[Start of Attachment]

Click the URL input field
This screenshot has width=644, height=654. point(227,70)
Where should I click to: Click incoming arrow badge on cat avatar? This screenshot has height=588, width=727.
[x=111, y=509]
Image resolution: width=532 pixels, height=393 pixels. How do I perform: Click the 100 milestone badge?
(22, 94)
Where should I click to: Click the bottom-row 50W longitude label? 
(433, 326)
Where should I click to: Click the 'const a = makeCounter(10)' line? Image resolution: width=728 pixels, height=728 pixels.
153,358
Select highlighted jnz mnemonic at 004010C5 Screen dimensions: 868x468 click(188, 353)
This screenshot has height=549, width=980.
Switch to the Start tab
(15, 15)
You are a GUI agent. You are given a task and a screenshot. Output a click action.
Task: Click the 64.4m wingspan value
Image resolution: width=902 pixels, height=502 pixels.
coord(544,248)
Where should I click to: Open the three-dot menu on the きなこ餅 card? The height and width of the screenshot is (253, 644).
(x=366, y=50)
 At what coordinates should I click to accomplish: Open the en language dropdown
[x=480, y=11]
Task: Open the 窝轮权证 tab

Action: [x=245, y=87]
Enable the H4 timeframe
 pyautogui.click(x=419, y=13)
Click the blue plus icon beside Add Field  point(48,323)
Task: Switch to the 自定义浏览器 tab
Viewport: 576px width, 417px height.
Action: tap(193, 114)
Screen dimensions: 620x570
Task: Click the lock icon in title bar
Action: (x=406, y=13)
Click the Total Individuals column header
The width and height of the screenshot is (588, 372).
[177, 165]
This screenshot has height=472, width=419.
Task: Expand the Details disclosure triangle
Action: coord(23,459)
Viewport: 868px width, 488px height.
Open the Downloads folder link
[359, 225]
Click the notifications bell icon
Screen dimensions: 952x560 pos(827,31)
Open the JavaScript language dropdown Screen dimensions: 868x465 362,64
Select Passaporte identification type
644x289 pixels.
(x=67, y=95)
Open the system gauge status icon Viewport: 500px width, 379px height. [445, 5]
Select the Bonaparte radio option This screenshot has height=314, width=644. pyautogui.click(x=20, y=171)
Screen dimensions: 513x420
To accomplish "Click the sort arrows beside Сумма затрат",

[End of Attachment]

Copy the data above in full, exactly as it reads.

Click the URL input field
This screenshot has width=644, height=654. point(227,70)
Where should I click to: Click incoming arrow badge on cat avatar? This screenshot has height=588, width=727.
[x=111, y=509]
Image resolution: width=532 pixels, height=393 pixels. How do I perform: Click the 100 milestone badge?
(22, 94)
Where should I click to: Click the bottom-row 50W longitude label? 
(433, 326)
Where should I click to: Click the 'const a = makeCounter(10)' line? Image resolution: width=728 pixels, height=728 pixels.
153,358
Select highlighted jnz mnemonic at 004010C5 Screen dimensions: 868x468 click(188, 353)
This screenshot has height=549, width=980.
Switch to the Start tab
(15, 15)
You are a GUI agent. You are given a task and a screenshot. Output a click action.
Task: Click the 64.4m wingspan value
Image resolution: width=902 pixels, height=502 pixels.
coord(544,248)
Where should I click to: Open the three-dot menu on the きなこ餅 card? The height and width of the screenshot is (253, 644).
(x=366, y=50)
 At what coordinates should I click to accomplish: Open the en language dropdown
[x=480, y=11]
Task: Open the 窝轮权证 tab

Action: [x=245, y=87]
Enable the H4 timeframe
 pyautogui.click(x=419, y=13)
Click the blue plus icon beside Add Field  point(48,323)
Task: Switch to the 自定义浏览器 tab
Viewport: 576px width, 417px height.
Action: tap(193, 114)
Screen dimensions: 620x570
Task: Click the lock icon in title bar
Action: (x=406, y=13)
Click the Total Individuals column header
The width and height of the screenshot is (588, 372).
[177, 165]
This screenshot has height=472, width=419.
Task: Expand the Details disclosure triangle
Action: coord(23,459)
Viewport: 868px width, 488px height.
Open the Downloads folder link
[359, 225]
Click the notifications bell icon
Screen dimensions: 952x560 pos(827,31)
Open the JavaScript language dropdown Screen dimensions: 868x465 362,64
Select Passaporte identification type
644x289 pixels.
(x=67, y=95)
Open the system gauge status icon Viewport: 500px width, 379px height. [445, 5]
Select the Bonaparte radio option This screenshot has height=314, width=644. pyautogui.click(x=20, y=171)
Screen dimensions: 513x420
To accomplish "Click the sort arrows beside Сумма затрат",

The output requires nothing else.